It was a feeling that only started about a year ago. Before, I usually never had a negative thought about my appearance. But now, when I wake up, there seems to be a struggle to even look in the mirror sometimes.
Throughout middle school, I had very clear skin. I would never break out, and if I did, it would only be small little pimples, two at most. Those never really bothered me. I would usually just cover them up with some concealer and go to school without a thought about it in my mind.
I am the type of person who never really cares about my appearance to other people. I never had a negative thought about my skin, hair, or outfits in the middle school years. I always felt happy about myself and how I looked and never felt like something I was wearing or had on my face could bring me down.
Although I think I am a strong person regarding certain parts of my life, now there is just one part that seems to control me and something I have never really felt before. At the beginning of freshman year, my skin started to get a lot more acne. I tried switching different face washes that would be better for my skin and only using gentle skincare for my skin.
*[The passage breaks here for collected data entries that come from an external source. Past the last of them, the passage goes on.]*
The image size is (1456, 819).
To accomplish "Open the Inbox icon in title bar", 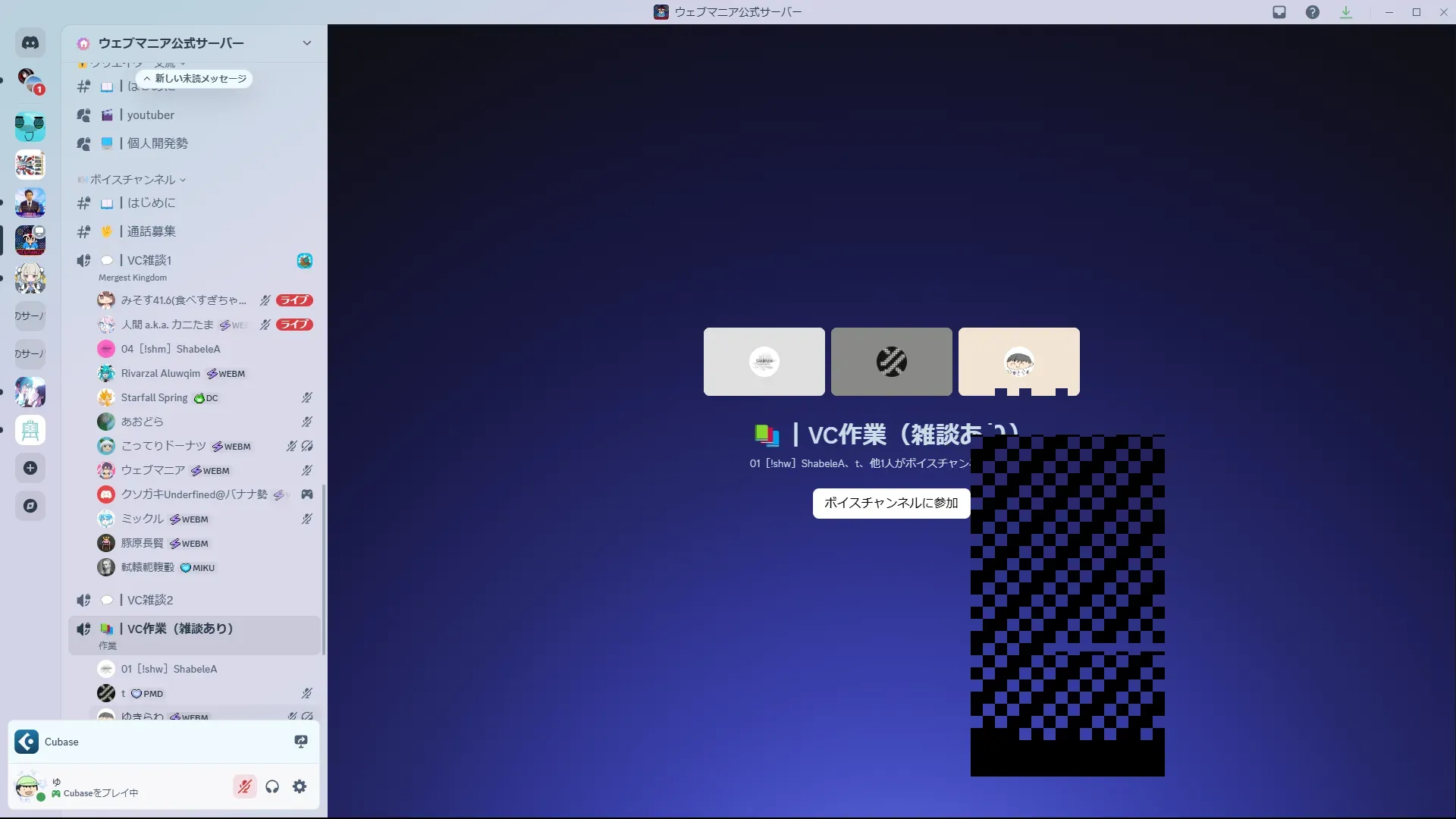I will (x=1279, y=12).
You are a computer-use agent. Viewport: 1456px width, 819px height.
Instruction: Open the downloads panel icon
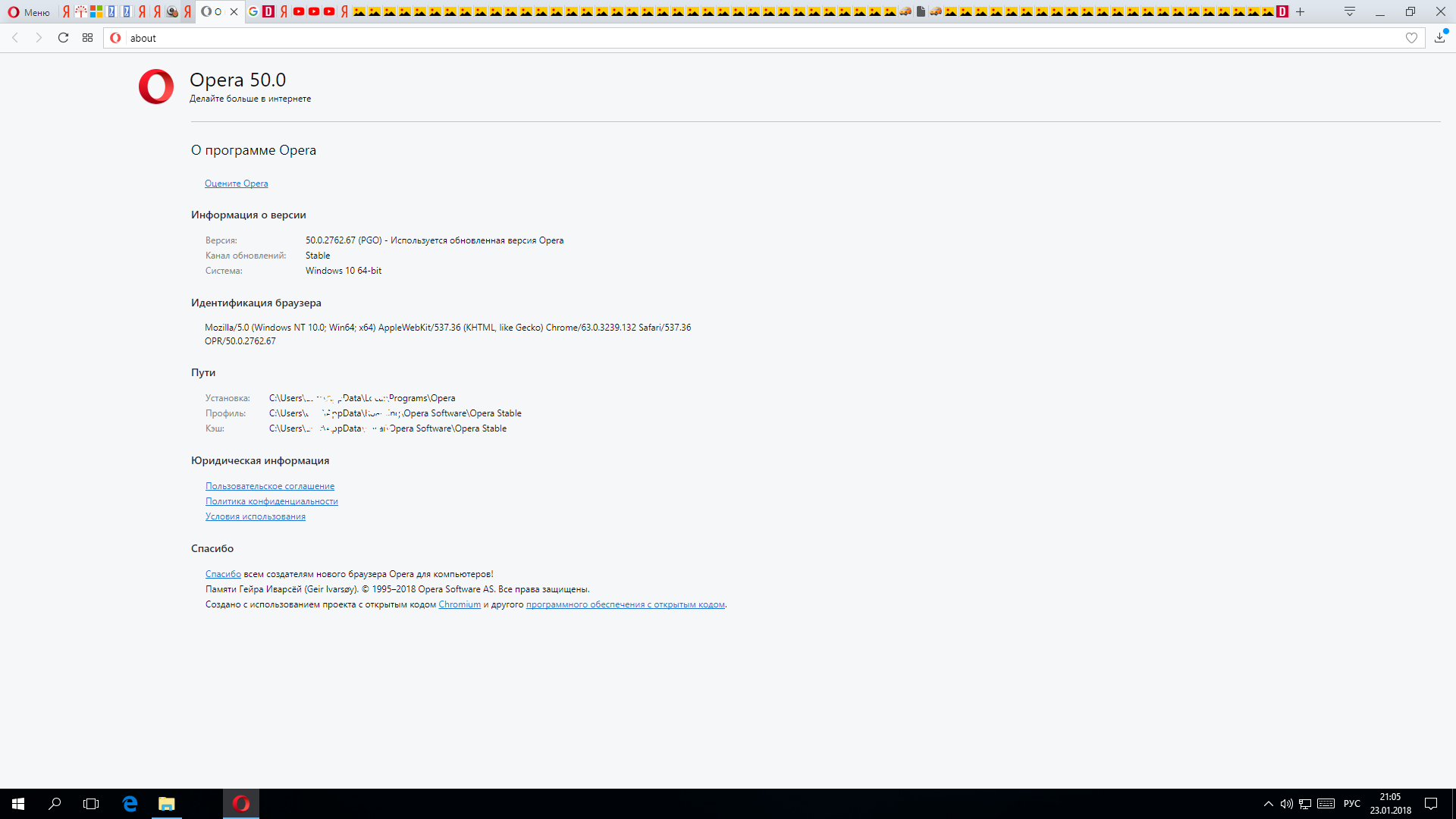tap(1439, 38)

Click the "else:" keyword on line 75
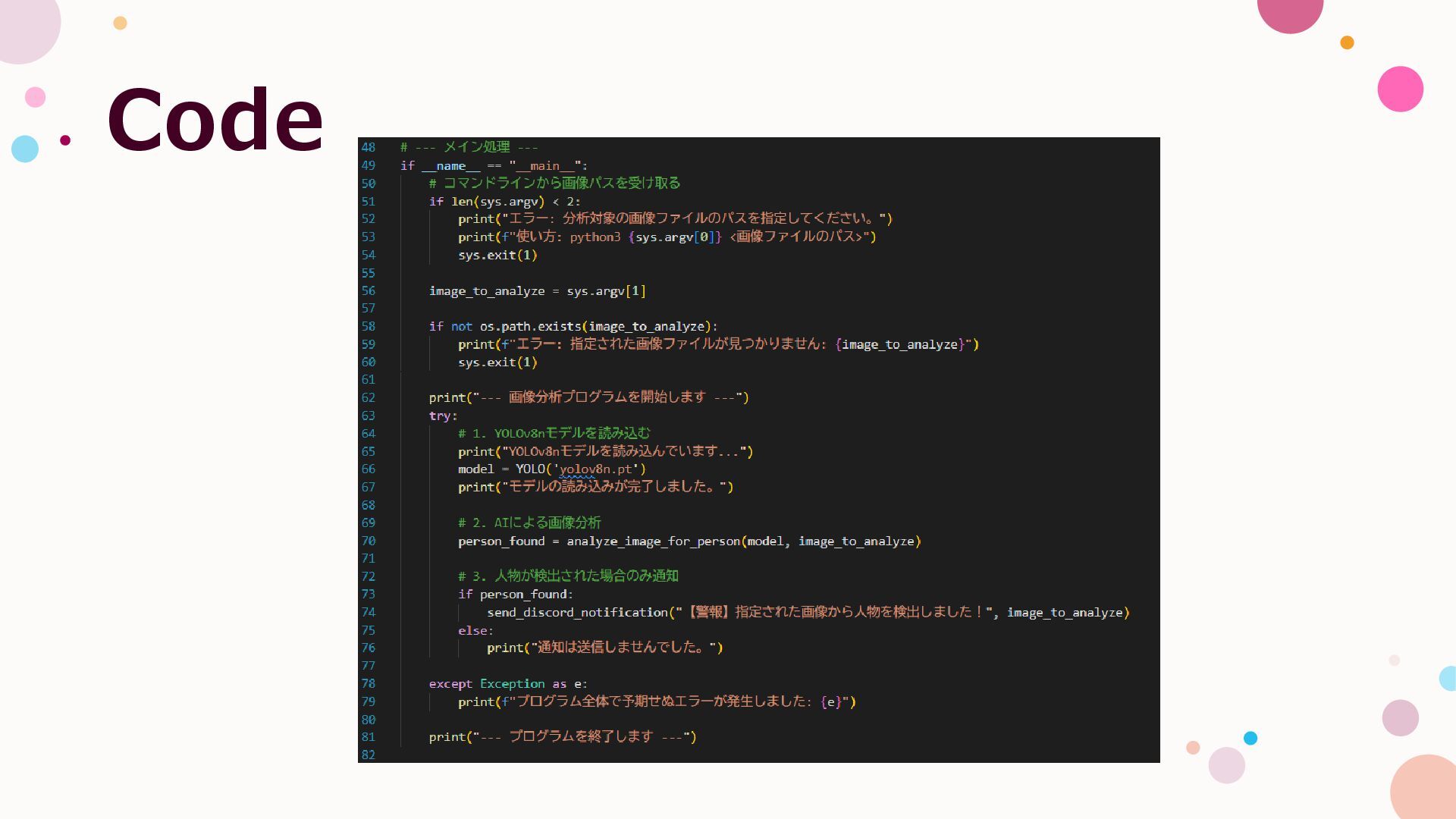coord(475,630)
I seemed to be trying a lot of different types of products to try and help for acne, though none of them worked, at least I was trying to make some results. But, as more and more acne came, they were always coming in the same spots on my face. I developed discoloration and dark spots on my face due to the constant acne on my forehead and my mouth.
As quarantine started, my skin just progressively got worse, and I saw a lot more scars on my face. Sometimes, the scars on my face weren’t even from me popping the pimples but just the pimples being on my face.
Every scar was just another reminder of something to look down on myself. They just kept coming, more and more reminders of something that was so negative, which made me feel so down like I’ve never felt before. The way those scars and recurring big pimples made me feel was something so crazy to me. The sadness I felt about myself, the tears that would flow down my face almost every day of the week was something I never thought would happen to myself.
My skin had gotten significantly worse around October 2020; the middle of my forehead would always be covered. But, I wasn’t around any people; not everyone could see my acne-filled face. I never care what other people think about me, but I think about myself and how I perceive myself that I do not want anyone to see with this acne all over my face.